**Excerpted data**
__________

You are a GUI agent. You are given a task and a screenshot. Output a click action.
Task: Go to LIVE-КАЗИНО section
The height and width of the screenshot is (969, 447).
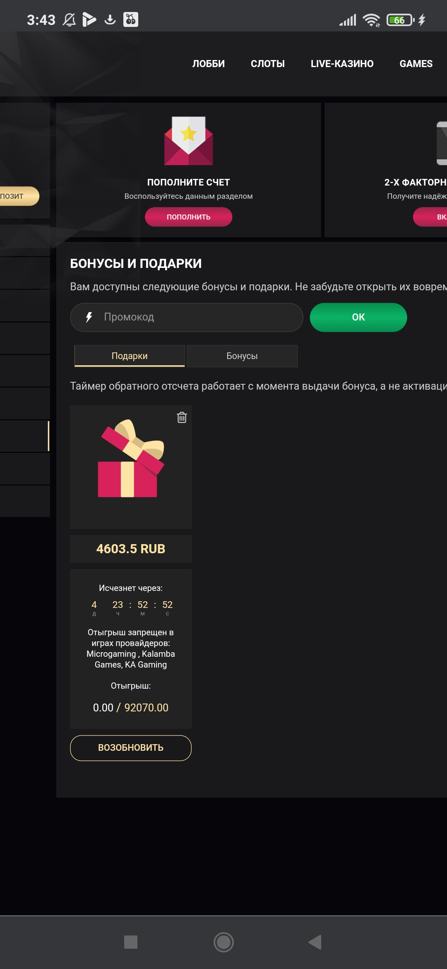(342, 64)
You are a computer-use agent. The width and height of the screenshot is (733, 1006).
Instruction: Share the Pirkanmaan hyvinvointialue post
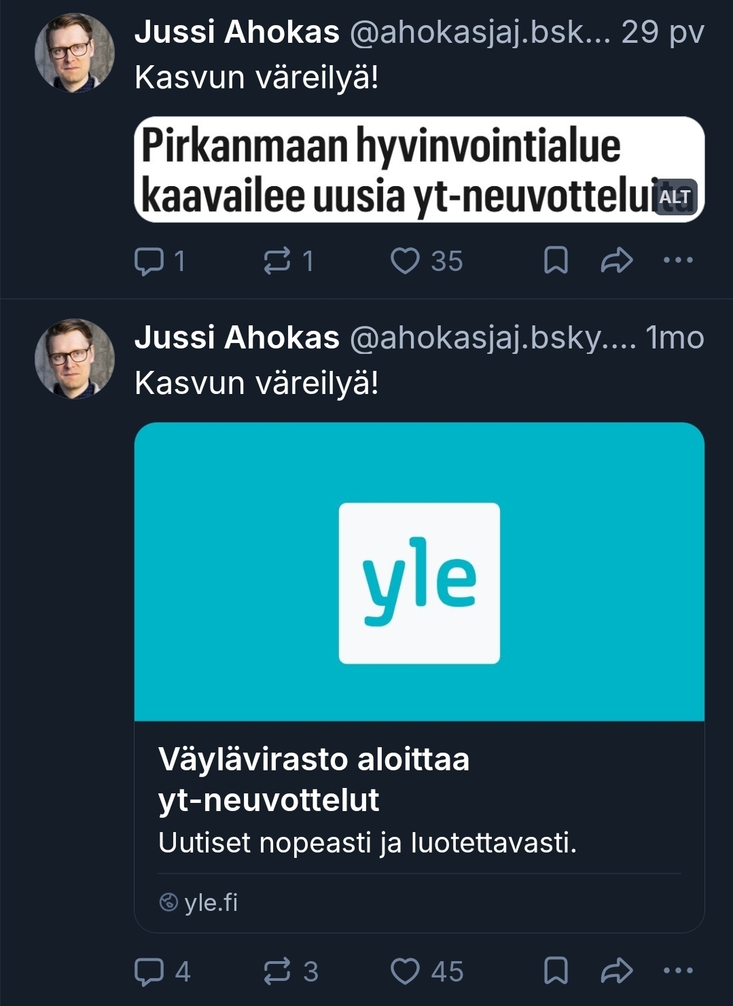[x=616, y=261]
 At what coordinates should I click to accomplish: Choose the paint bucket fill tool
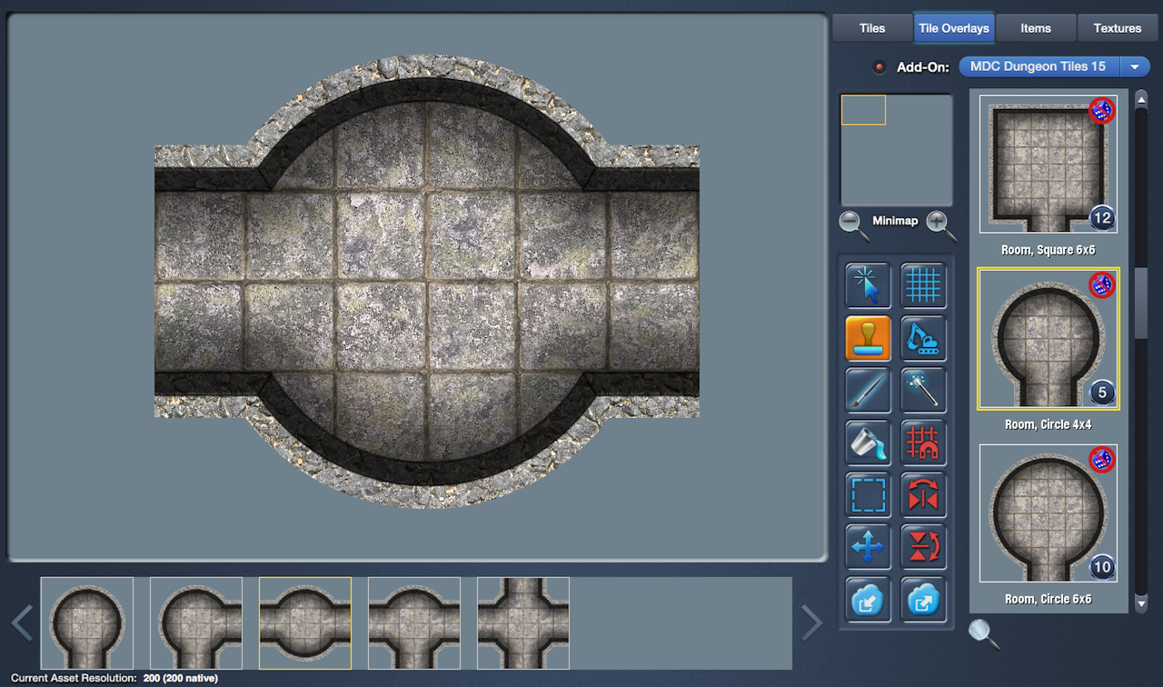pos(868,443)
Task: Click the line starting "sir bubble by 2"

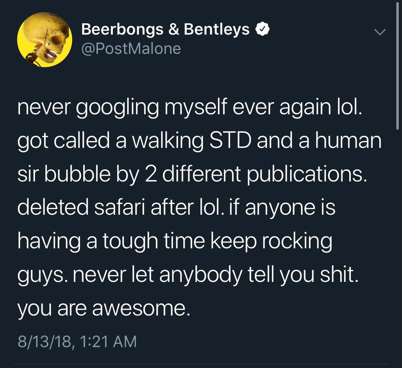Action: 191,175
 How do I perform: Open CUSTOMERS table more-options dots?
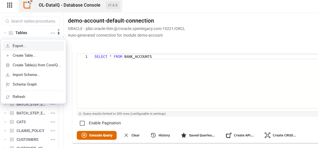tap(53, 140)
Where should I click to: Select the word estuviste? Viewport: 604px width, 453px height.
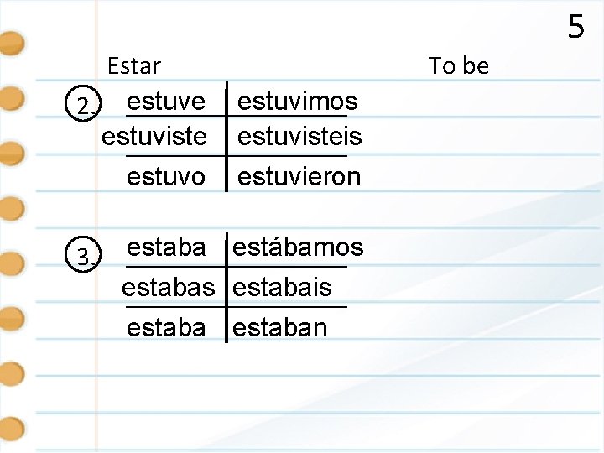click(154, 137)
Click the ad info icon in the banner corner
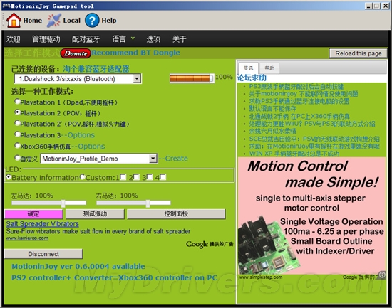Screen dimensions: 392x308 pyautogui.click(x=382, y=275)
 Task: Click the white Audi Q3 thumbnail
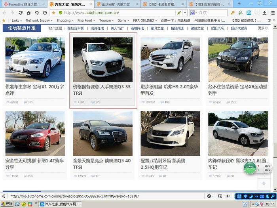tap(103, 60)
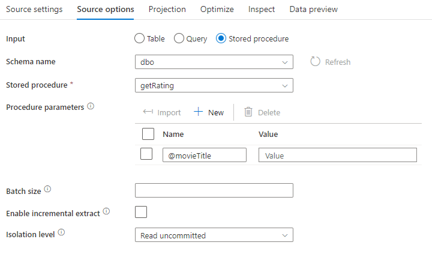Viewport: 432px width, 254px height.
Task: Select the Query radio button
Action: tap(179, 38)
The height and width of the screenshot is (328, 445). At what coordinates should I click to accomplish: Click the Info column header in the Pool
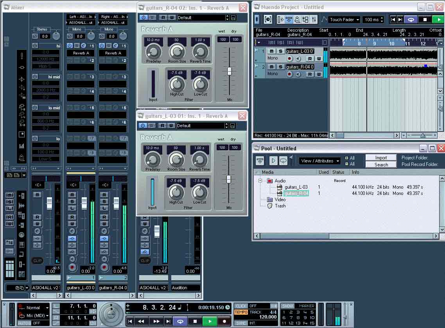point(355,172)
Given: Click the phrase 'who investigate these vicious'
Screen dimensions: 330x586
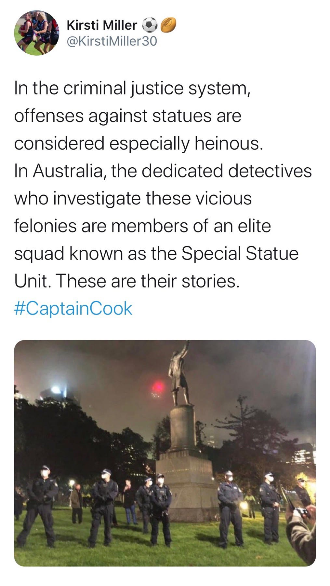Looking at the screenshot, I should (x=133, y=198).
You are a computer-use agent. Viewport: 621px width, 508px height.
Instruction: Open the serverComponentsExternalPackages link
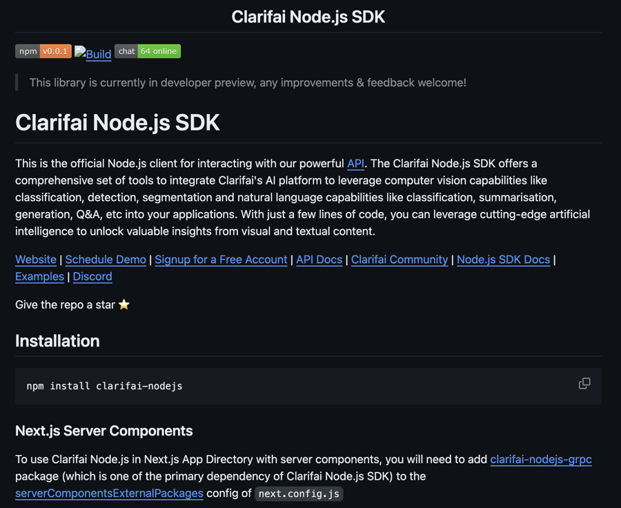coord(109,493)
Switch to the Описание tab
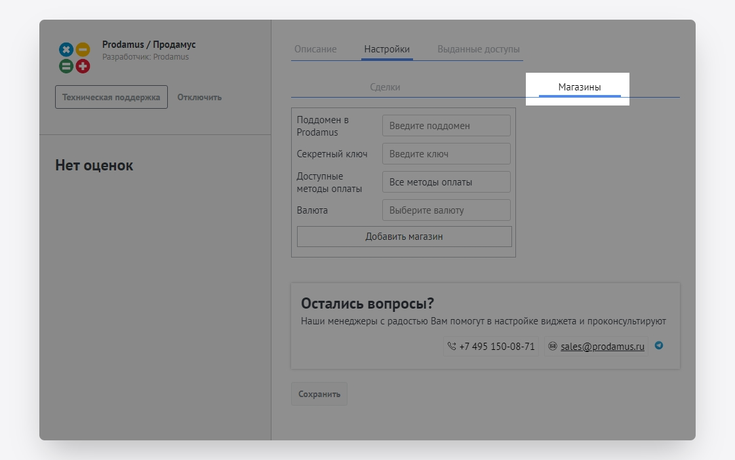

__________

**Description of the task**
Repeat, exactly and with no pictures, each line from the line that holds "Instruction: Open the" through the last line of the records above.

**Answer**
Instruction: Open the serverComponentsExternalPackages link
coord(109,493)
Switch to the Описание tab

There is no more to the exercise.